Vous ne pouvez pas à la fois avoir grandi en vous promettant que les royalties de votre logiciel vous permettraient de gagner votre vie et admettre parvenu à l'âge adulte que vous devez le donner à tout le monde. Ce n'est pas tant le modèle technique qui est dur à avaler, que le modèle social et culturel qui va avec.

Ce qui vous permettait d'avoir une bonne image de vous-même, c'est qu'avec ce pognon, vous pourriez acheter une maison et une voiture, et que cela ferait qu'on dirait de vous que vous avez réussi, que le tough guy a bien réagi aux pièges de la vie, il peut ronronner sur son image. Aujourd'hui, vos potes trouvent que vous êtes un great guy parce qu'ils peuvent passer du bon temps avec vous à votre jeu favori, que ce soit des tanks, des voitures, des dés, des armures, des boules,... et parce que après, on peut rigoler avec vous autour d'une bonne bière en blaguant. 

Et le reste on s'en fout. A là table voisine du bar, ils ont d'autres jeux, d'autres potes, il est leur great guy, et tout le monde est content. Vous ne les faites pas chier, ils ne vous pourrissent pas la vie.

C'est la classe moyenne à qui la mondialisation a réussi. La Worldwide middle class, qui est technophile sans le savoir, qui se prend en photo devant les ruines italiennes et publie sa joie gorgeous sur FB, et qui ne veut surtout pas savoir que les ruines ne sont plus entretenues, et que la mafia en bourre tous les interstices disponibles avec des ordures empoisonnées. Rien à foutre. Le globe-trotter trentenaire écume ce qui reste du monde, et passe à un autre aéroport avec le nouvel ipad en main histoire de pouvoir réserver le prochain b&b depuis le tarmac, c'est trop enjoy. C'est à celui qui postera du plus loin possible. Être pour quelques heures sans signal, l'ivresse de la rupture du cordon du chargeur de batterie, cela vaut bien de détruire définitivement les glaciers avec le kérosène de l'avion.

Vous allez me dire que cela ne fait pas toute la population. Exact. En Inde, il y a un million de jeunes qui arrivent chaque mois sur le marché du travail, et qui aspirent à devenir ça.(Comme ils aspirent également de l'oxygène, ça ne va pas durer très longtemps, remarque)
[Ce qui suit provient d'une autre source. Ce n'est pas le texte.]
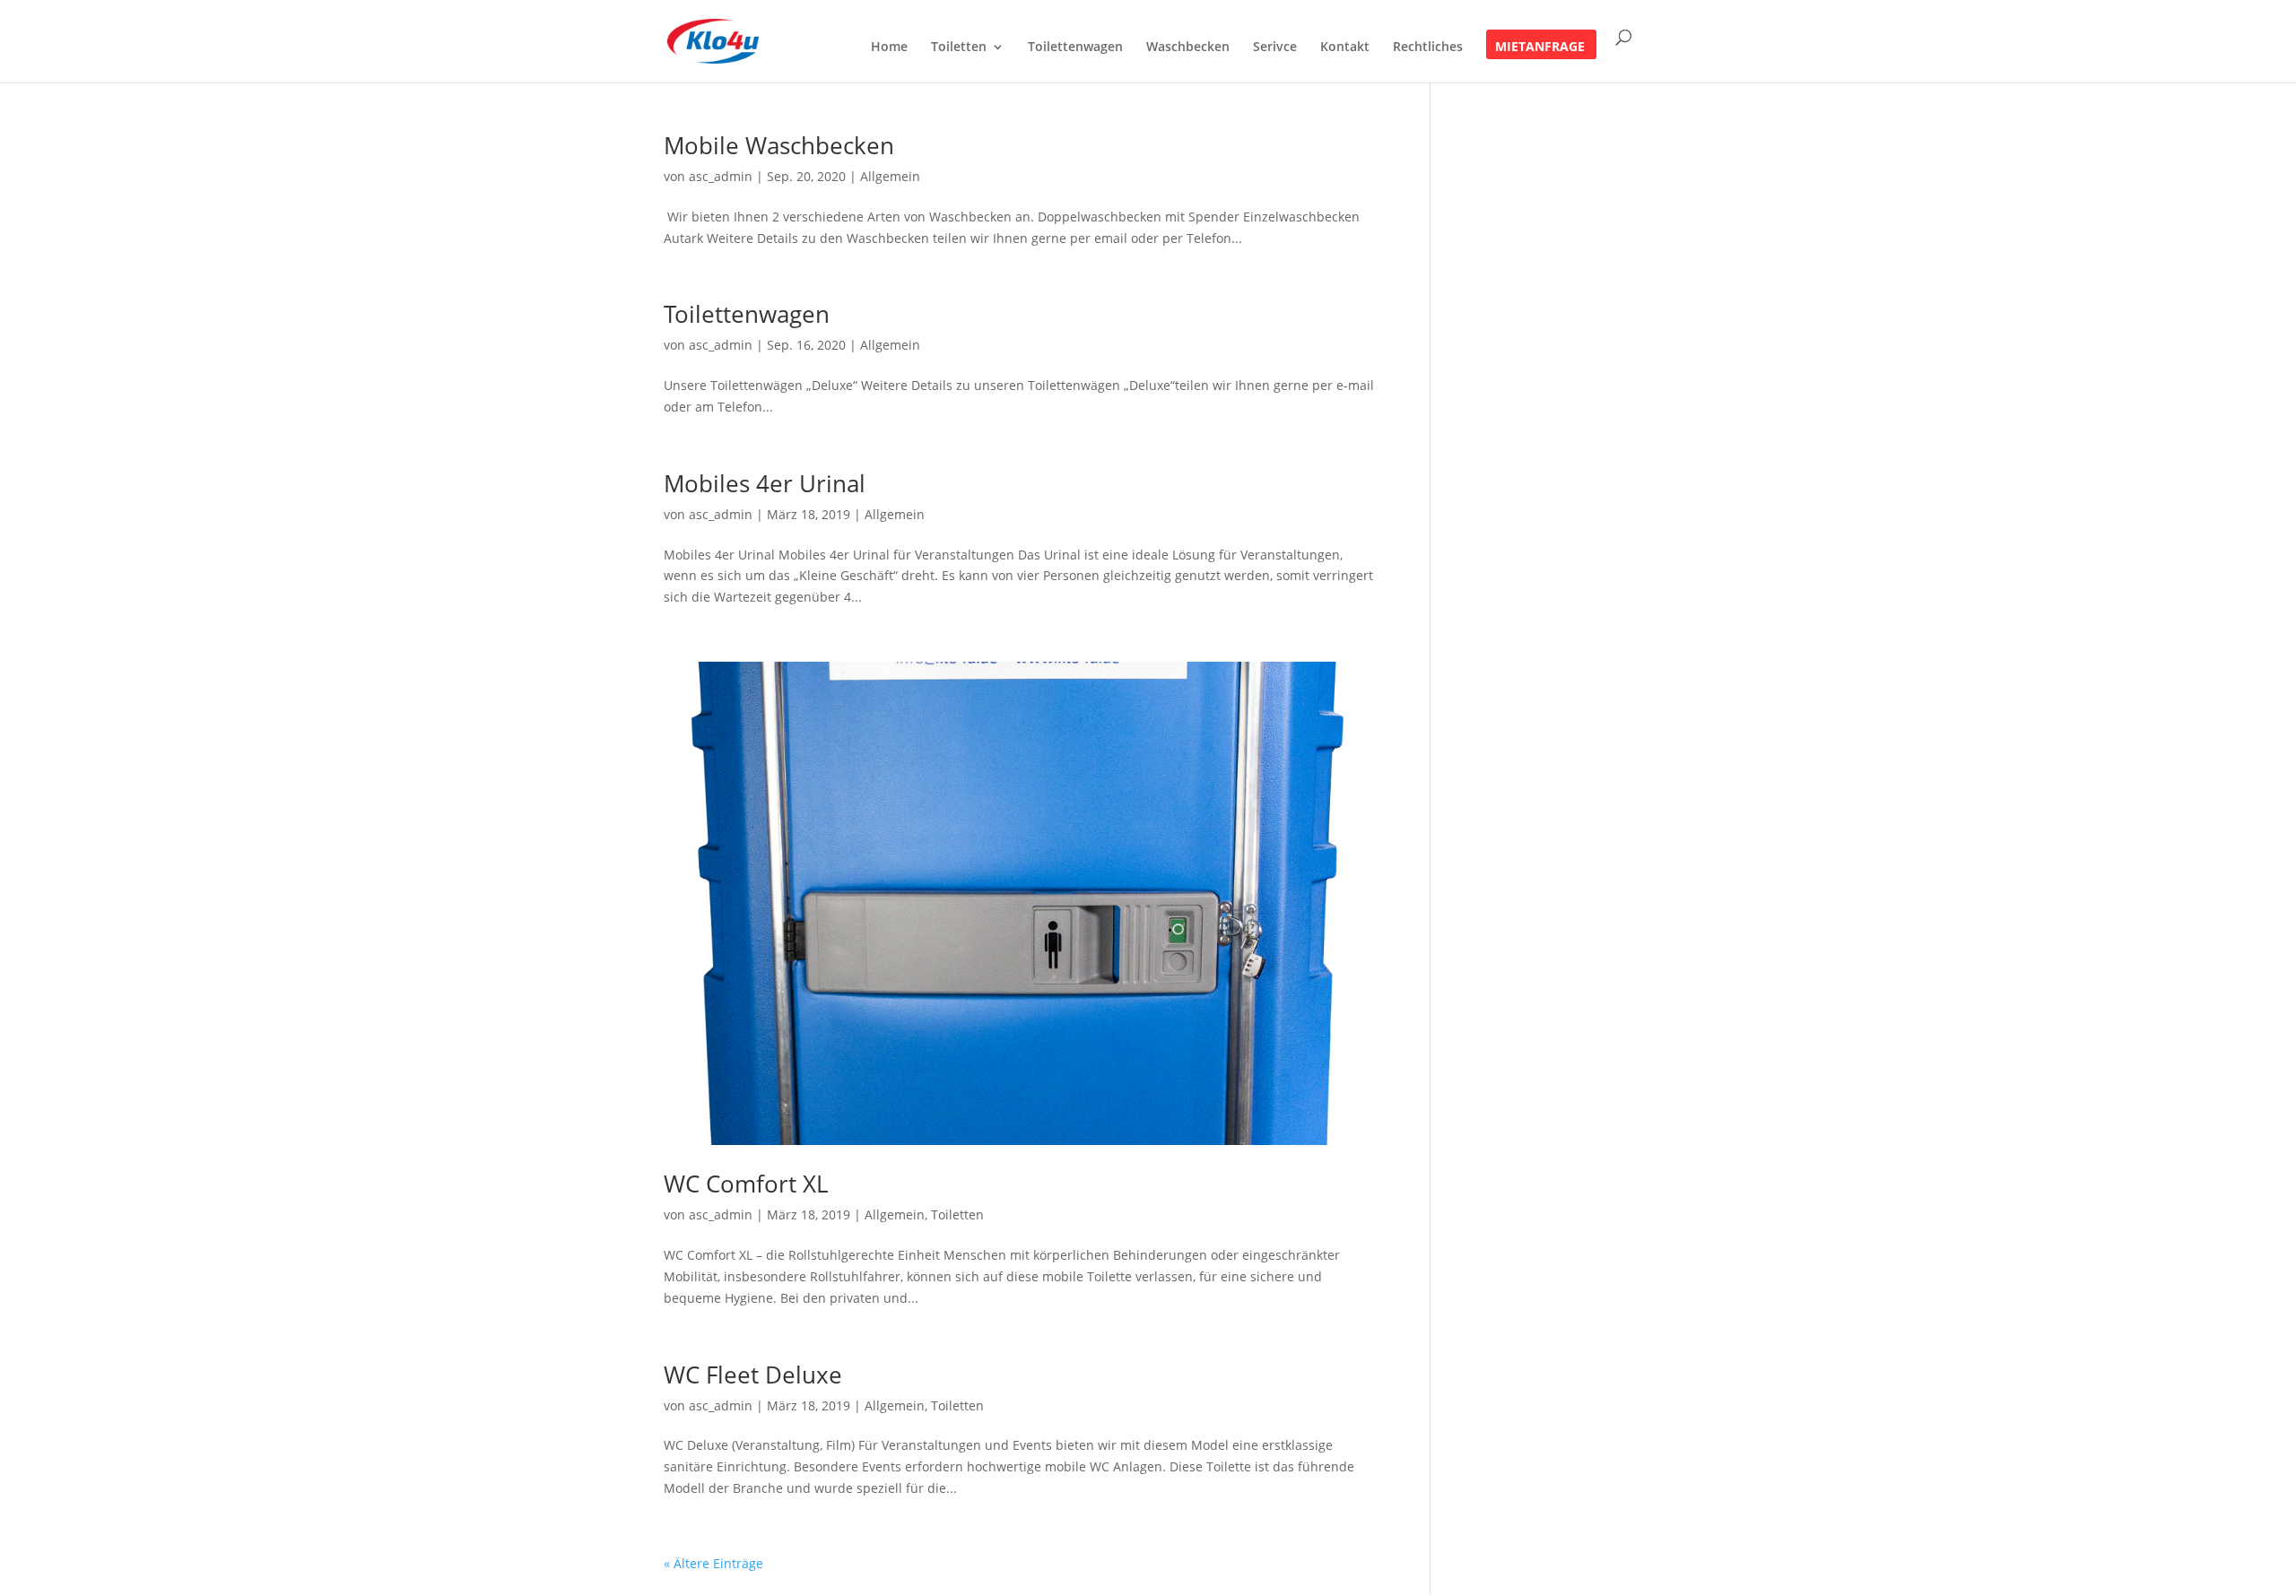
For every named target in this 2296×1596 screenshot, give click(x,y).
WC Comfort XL (746, 1183)
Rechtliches (1428, 47)
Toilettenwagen (1075, 47)
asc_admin (720, 176)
Donc, maintenant, on va devoir étudier les phénomènes humains. On ne s'en sortait déjà pas avec un seul... Cela mérite bien une pause, non ?


Puis je vais arrêter, parce que je vous en donne trop pour votre argent, en ce moment. Ceux qui me lisent n'ont plus besoin d'acheter d'autre presse, je suis une catastrophe pour l'édition. Je me demande d'ailleurs si une personne a compris pourquoi l'autre Hongrois achète des titres de presse français. L'héritier ne doit pas en revenir d'avoir pu fourguer ses épaves. Genre le mec qui a oublié qu'il avait passé une annonce pour vendre sa Trapanel, tellement personne n'appelle depuis des années. "Mais si mais si, monsieur K, ils sont bien toujours à vendre, des journaux comme neufs, ah l'odeur de l'encre au petit matin, les rotatives, le café noir avec les équipes de rédaction, vous allez connaître l'ivresse de tout cela, Monsieur K, j'aimerais avoir votre âge. "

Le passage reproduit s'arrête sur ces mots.